BEGIN ROWS

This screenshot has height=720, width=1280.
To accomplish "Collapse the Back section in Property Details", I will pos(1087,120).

END ROWS
BEGIN ROWS

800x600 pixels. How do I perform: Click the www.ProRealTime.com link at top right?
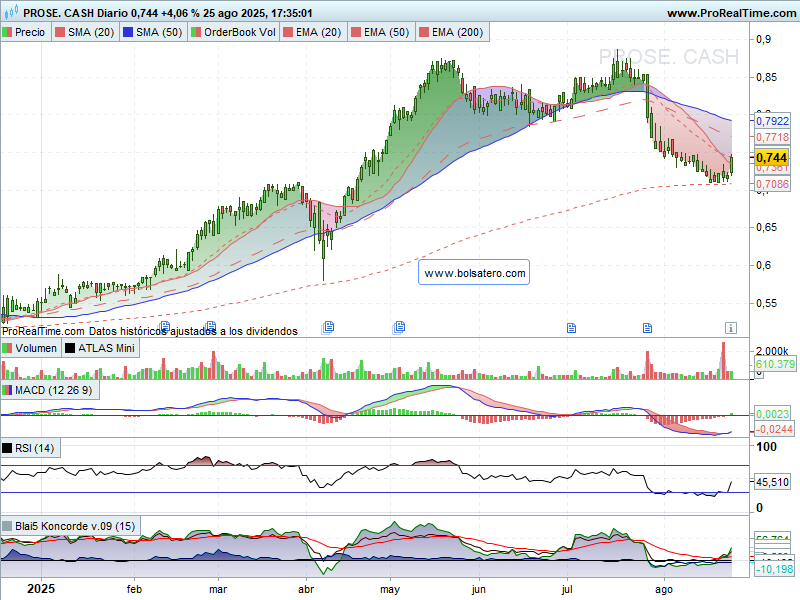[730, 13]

END ROWS
BEGIN ROWS

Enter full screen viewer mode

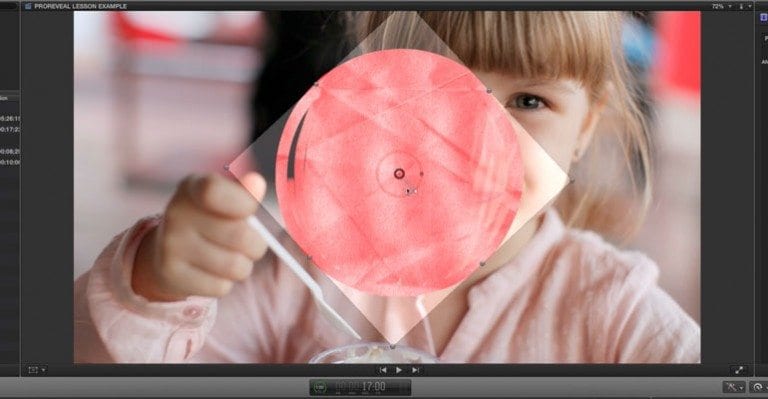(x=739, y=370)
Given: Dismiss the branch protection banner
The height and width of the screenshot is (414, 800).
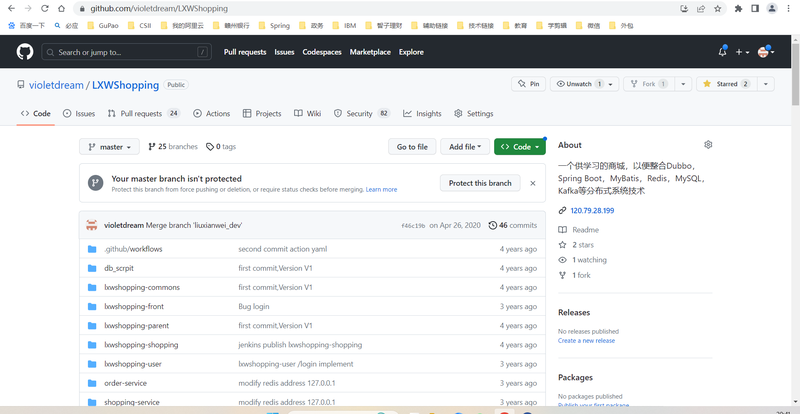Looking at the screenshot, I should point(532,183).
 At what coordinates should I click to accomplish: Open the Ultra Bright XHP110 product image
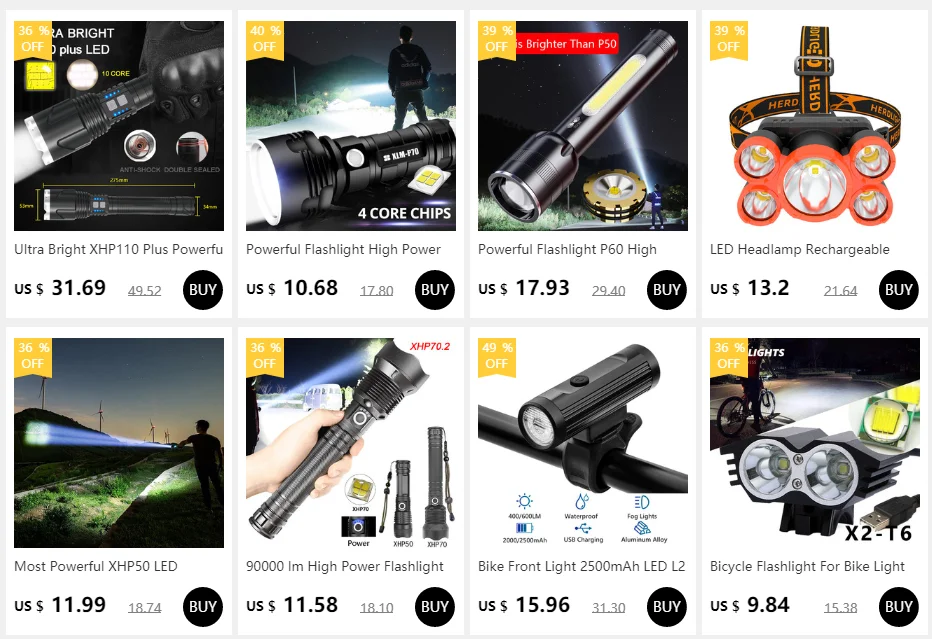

END ROWS

WRITTEN TASK:
Copy the records word for word, starting at the line that contains "This screenshot has height=720, width=1280." and ending at the line that contains "I will pos(1087,120).", both included.

SOLUTION TO THE PROBLEM:
This screenshot has height=720, width=1280.
To accomplish "Collapse the Back section in Property Details", I will pos(1087,120).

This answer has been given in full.